Remember when the web was young? The salad days of AOL Instant Messenger, Geocities, and Netscape. Back then, when you wanted to dork around on the internet, you made your own web page. It was simple: You just clicked “view source,” then copy and pasted some stuff. And it probably didn’t look much worse than what the pros were doing. Fast forward 25 years: The web is overrun with “platforms.” Sites? Psh. When you dork around, you want to build apps and bots. But there’s no “view source” for that. How do you even get started?
Anil Dash feels your pain. “On a fundamental level, it’s just too hard to go from conceiving an idea to making it exist in code,” he says. “There used to be an immediacy to the web. It was something you made. But as the technology advanced and the complexity of the tools got layered on top of each other, it got harder to just get something up and running.”
Basically Glitch looks . . . amateurish. But in a good way: It’s a place to be an amateur, and have that be okay. Dash agrees: “The root of amateur is the Latin word for love, and our aesthetic follows from that quickly.” One of Glitch’s signature features is a “help” button signified by the ???? emoji.

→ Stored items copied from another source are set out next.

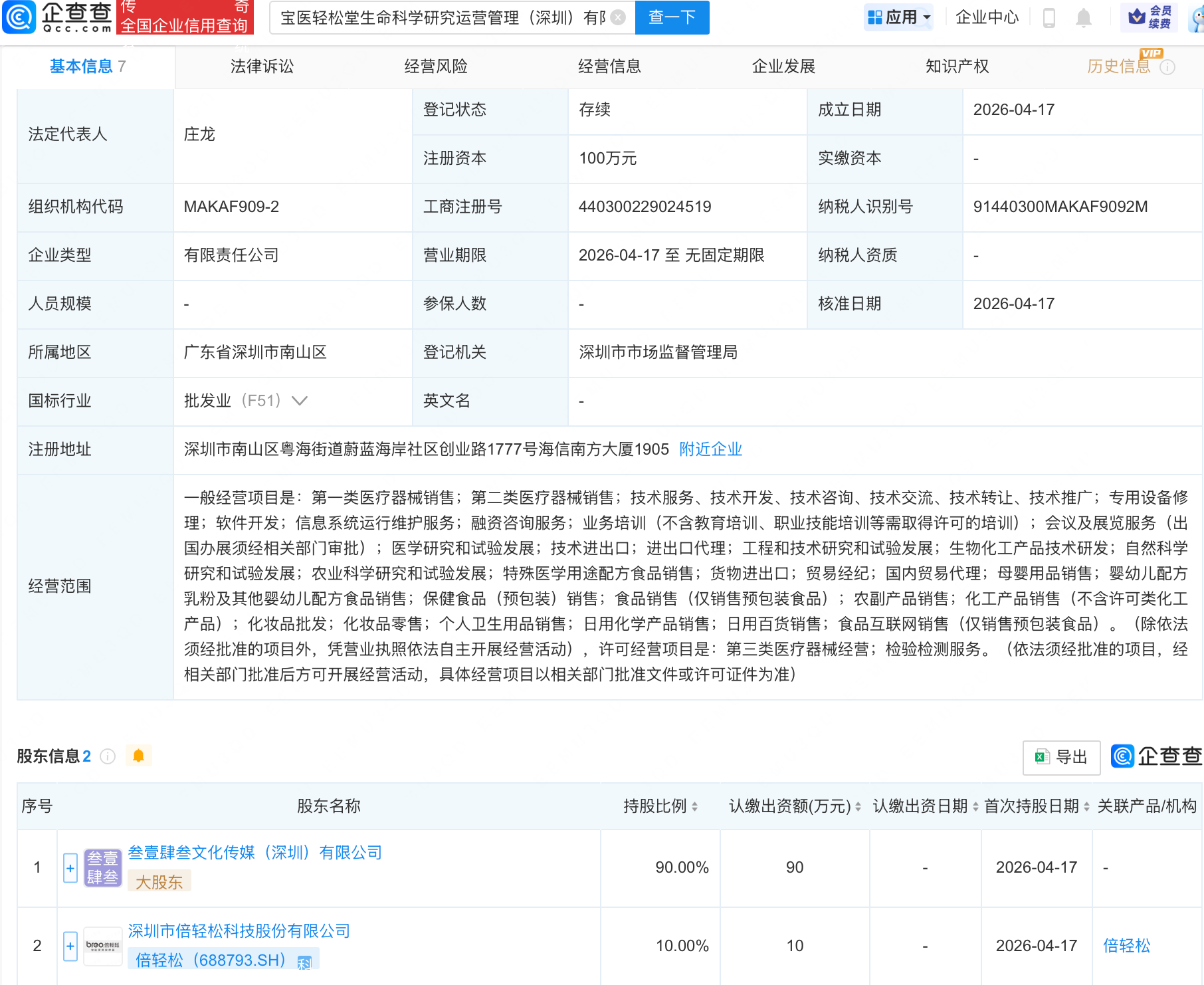Click the breo logo thumbnail of 倍轻松 shareholder
Viewport: 1204px width, 985px height.
click(102, 946)
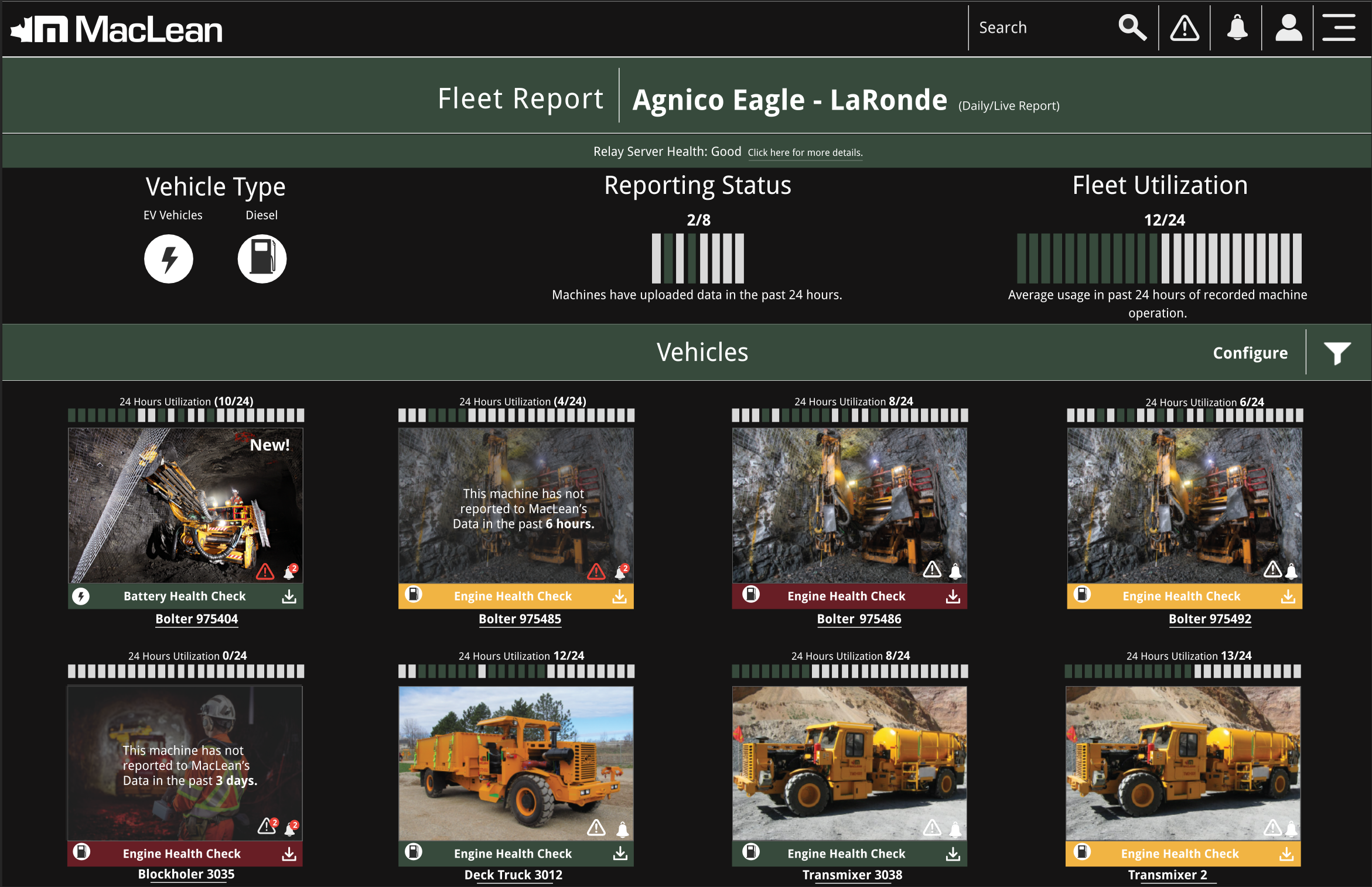Download Engine Health Check for Bolter 975485
1372x887 pixels.
(619, 596)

Press it when you get stuck, “and then someone else on Glitch can go in and edit code next to you, just like in a Google Doc,” Dash says. “The only thing you can do to establish a reputation in Glitch is to help people. If you want to build a Slack bot, the easiest place to do it is on Glitch, because it’s the place where you’ll actually get help–it’s just more fun than scrolling through a documentation site or getting scolded on a forum.”
For a newb like me–who’s also old enough to feel a pang of nostalgia for Glitch.com’s visual stylings–the “learn to code” section looks especially inviting. I mean, it’s pink: How could I feel intimidated? Plus, it says right at the top of the page: “Learn by doing, then breaking, then doing some more. You got this!” You’ll have to excuse me while I stop writing this post and start dorking around.